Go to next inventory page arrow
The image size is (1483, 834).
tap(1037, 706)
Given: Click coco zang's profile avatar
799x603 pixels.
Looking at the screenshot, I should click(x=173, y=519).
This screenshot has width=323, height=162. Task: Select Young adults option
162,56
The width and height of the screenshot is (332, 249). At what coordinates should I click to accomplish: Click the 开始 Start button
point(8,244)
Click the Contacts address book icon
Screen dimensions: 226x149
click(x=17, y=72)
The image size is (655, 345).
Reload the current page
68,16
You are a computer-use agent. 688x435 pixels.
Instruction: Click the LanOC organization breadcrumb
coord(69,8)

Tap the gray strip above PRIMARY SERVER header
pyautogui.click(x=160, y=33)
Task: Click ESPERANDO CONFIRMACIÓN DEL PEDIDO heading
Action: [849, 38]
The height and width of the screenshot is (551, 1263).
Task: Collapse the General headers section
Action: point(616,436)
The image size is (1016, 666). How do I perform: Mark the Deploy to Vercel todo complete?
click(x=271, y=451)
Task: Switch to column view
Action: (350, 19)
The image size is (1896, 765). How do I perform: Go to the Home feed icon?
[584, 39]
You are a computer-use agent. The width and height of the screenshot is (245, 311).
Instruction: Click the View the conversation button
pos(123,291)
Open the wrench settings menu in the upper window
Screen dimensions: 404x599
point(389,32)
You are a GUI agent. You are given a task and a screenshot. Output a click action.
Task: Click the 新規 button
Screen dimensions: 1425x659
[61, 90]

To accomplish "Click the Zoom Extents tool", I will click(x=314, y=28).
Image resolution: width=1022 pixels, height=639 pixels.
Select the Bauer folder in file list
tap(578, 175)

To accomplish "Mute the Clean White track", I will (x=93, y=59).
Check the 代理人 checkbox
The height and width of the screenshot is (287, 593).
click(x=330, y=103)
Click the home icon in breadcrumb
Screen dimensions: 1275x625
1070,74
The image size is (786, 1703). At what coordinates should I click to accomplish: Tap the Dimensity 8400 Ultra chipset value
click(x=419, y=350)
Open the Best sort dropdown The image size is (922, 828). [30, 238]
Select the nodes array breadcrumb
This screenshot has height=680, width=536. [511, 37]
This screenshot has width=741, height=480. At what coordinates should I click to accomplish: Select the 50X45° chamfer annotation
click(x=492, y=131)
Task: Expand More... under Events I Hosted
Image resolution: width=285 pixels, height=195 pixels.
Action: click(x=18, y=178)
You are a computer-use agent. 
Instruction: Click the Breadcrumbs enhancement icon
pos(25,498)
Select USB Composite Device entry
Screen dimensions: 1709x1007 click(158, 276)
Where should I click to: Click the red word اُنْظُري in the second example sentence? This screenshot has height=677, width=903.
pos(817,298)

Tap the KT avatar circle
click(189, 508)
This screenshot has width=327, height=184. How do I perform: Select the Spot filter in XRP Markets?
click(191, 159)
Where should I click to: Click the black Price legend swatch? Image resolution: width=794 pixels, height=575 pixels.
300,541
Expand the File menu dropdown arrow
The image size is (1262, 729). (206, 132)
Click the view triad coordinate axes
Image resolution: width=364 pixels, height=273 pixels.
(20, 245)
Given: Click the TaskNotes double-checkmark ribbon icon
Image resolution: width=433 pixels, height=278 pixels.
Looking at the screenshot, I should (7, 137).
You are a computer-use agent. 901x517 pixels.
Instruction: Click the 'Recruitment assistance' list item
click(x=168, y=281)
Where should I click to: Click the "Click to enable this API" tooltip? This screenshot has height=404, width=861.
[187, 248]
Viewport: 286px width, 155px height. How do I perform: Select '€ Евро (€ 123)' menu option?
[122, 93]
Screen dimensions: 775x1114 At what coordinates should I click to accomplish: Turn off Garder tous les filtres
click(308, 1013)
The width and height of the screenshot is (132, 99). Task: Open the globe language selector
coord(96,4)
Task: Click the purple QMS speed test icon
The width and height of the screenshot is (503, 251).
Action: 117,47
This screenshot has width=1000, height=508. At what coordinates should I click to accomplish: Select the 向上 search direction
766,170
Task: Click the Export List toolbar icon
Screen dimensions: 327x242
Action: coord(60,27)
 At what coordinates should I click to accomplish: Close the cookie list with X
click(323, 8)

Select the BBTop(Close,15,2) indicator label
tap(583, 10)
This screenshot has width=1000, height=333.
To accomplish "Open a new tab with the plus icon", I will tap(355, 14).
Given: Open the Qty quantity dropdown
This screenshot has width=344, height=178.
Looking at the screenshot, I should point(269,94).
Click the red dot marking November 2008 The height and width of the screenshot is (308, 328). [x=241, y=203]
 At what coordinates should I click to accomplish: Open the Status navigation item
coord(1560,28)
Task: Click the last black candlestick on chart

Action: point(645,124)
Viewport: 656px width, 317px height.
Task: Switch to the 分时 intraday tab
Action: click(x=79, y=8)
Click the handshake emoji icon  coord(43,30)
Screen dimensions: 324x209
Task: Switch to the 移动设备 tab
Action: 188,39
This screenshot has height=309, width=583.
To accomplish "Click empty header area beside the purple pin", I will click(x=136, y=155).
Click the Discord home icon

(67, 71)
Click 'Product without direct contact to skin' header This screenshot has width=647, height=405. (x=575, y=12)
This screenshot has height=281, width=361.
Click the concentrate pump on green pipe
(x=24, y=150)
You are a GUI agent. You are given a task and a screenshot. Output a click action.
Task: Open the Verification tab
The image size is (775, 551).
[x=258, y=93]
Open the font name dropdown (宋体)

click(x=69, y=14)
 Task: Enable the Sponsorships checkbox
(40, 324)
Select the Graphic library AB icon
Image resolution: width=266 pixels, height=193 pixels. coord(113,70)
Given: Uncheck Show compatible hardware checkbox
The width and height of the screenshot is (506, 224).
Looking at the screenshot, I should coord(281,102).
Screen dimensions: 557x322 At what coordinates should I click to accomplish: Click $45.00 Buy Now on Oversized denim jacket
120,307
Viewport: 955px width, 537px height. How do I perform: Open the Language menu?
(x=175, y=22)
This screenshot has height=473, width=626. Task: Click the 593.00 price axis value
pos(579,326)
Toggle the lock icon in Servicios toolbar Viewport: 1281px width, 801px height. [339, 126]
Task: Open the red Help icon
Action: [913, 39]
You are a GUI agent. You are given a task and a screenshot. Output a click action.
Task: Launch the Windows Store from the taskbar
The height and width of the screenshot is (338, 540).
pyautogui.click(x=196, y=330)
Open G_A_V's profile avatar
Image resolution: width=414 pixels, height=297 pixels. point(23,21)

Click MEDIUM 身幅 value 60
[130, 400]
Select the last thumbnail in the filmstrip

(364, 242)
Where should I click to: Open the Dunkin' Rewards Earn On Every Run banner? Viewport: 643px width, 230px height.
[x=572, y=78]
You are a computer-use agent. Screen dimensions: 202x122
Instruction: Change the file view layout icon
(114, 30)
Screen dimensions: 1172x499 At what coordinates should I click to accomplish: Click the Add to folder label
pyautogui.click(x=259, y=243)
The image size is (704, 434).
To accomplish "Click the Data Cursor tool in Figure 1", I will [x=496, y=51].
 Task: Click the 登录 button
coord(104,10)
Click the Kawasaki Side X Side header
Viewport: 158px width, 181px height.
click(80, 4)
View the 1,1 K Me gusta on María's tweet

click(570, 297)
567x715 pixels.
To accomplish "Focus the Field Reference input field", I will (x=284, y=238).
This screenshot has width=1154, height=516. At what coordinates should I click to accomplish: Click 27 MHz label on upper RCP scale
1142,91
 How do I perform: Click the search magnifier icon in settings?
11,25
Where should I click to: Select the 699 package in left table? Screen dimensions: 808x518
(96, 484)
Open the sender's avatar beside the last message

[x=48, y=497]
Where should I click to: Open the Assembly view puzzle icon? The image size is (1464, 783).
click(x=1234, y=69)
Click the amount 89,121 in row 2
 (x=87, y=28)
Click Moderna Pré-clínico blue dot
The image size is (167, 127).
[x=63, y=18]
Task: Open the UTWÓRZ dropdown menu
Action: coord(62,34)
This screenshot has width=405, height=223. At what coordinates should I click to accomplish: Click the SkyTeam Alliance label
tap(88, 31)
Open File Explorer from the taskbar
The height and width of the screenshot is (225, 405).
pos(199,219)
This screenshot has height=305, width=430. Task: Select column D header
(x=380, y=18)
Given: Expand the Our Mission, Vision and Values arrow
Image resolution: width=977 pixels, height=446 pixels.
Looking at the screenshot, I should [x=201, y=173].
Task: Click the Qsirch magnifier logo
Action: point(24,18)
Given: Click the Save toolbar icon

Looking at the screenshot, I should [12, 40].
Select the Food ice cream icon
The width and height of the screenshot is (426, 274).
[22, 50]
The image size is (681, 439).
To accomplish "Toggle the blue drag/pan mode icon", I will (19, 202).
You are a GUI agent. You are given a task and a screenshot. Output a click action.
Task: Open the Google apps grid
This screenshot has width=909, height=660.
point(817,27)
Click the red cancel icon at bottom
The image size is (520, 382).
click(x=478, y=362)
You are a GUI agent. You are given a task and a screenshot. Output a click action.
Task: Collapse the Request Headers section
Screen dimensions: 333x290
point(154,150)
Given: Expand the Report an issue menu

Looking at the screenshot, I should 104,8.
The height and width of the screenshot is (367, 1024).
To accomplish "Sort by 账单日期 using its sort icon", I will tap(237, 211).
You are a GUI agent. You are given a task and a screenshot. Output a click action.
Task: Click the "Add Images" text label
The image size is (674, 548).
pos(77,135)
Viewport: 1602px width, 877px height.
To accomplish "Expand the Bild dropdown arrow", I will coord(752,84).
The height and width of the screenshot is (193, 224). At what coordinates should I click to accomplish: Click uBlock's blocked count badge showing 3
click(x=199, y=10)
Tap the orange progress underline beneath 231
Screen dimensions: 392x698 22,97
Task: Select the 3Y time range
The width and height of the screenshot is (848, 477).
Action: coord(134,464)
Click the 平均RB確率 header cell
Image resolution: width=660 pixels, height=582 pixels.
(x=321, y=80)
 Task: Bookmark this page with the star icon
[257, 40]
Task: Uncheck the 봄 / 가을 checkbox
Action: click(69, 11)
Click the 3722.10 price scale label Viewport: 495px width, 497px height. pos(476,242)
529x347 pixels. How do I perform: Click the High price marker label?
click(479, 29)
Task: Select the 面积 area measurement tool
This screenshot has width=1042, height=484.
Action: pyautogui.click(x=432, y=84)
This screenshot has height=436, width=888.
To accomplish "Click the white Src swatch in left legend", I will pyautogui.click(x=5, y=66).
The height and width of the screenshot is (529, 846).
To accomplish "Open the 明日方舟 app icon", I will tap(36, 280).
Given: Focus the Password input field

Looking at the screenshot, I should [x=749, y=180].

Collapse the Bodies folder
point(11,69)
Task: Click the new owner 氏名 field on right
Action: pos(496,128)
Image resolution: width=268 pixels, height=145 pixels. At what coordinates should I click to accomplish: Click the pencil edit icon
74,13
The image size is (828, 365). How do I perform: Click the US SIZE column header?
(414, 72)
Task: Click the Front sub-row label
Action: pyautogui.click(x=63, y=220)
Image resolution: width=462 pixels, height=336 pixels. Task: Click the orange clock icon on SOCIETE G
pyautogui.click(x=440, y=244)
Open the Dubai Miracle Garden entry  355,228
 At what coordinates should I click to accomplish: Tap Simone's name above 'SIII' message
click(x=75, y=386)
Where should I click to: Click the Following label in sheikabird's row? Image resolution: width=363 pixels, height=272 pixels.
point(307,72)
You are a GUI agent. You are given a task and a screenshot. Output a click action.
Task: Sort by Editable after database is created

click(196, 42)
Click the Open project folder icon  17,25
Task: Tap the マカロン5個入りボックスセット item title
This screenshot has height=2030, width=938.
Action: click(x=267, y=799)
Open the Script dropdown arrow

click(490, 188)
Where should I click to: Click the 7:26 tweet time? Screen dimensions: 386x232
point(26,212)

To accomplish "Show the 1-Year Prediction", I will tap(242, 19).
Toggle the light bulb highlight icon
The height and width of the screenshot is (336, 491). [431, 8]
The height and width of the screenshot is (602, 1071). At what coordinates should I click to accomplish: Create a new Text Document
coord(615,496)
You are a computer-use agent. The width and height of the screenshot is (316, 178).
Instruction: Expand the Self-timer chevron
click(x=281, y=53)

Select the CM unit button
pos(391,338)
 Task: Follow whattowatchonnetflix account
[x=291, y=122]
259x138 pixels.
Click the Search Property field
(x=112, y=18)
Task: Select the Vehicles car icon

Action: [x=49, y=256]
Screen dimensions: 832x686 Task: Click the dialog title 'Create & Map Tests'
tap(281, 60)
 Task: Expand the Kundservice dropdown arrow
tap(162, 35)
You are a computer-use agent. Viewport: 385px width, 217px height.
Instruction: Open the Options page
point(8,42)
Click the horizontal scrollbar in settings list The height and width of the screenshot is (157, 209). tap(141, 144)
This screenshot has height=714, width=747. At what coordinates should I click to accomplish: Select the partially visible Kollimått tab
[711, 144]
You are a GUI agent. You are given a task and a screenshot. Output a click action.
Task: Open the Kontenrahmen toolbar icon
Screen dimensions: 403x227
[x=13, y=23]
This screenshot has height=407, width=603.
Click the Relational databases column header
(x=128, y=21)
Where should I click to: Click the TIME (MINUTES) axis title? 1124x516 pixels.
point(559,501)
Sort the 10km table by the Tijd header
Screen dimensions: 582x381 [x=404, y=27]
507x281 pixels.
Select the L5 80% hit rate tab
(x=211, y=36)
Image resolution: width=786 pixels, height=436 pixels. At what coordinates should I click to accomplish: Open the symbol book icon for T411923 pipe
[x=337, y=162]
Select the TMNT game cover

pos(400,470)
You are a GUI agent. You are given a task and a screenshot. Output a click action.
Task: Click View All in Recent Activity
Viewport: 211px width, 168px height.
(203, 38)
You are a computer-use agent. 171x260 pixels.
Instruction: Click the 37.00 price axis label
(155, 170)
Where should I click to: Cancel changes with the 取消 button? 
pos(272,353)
========
* [TASK BRIEF]
After locating the line holding "Toggle the lock" above, output exactly that line and every line after it through the line holding "The image size is (704, 434).". Include nothing else.

* [TASK RESPONSE]
Toggle the lock icon in Servicios toolbar Viewport: 1281px width, 801px height. [339, 126]
Task: Open the red Help icon
Action: [913, 39]
You are a GUI agent. You are given a task and a screenshot. Output a click action.
Task: Launch the Windows Store from the taskbar
The height and width of the screenshot is (338, 540).
pyautogui.click(x=196, y=330)
Open G_A_V's profile avatar
Image resolution: width=414 pixels, height=297 pixels. point(23,21)

Click MEDIUM 身幅 value 60
[130, 400]
Select the last thumbnail in the filmstrip

(364, 242)
Where should I click to: Open the Dunkin' Rewards Earn On Every Run banner? Viewport: 643px width, 230px height.
[x=572, y=78]
You are a computer-use agent. Screen dimensions: 202x122
Instruction: Change the file view layout icon
(114, 30)
Screen dimensions: 1172x499 At what coordinates should I click to accomplish: Click the Add to folder label
pyautogui.click(x=259, y=243)
The image size is (704, 434).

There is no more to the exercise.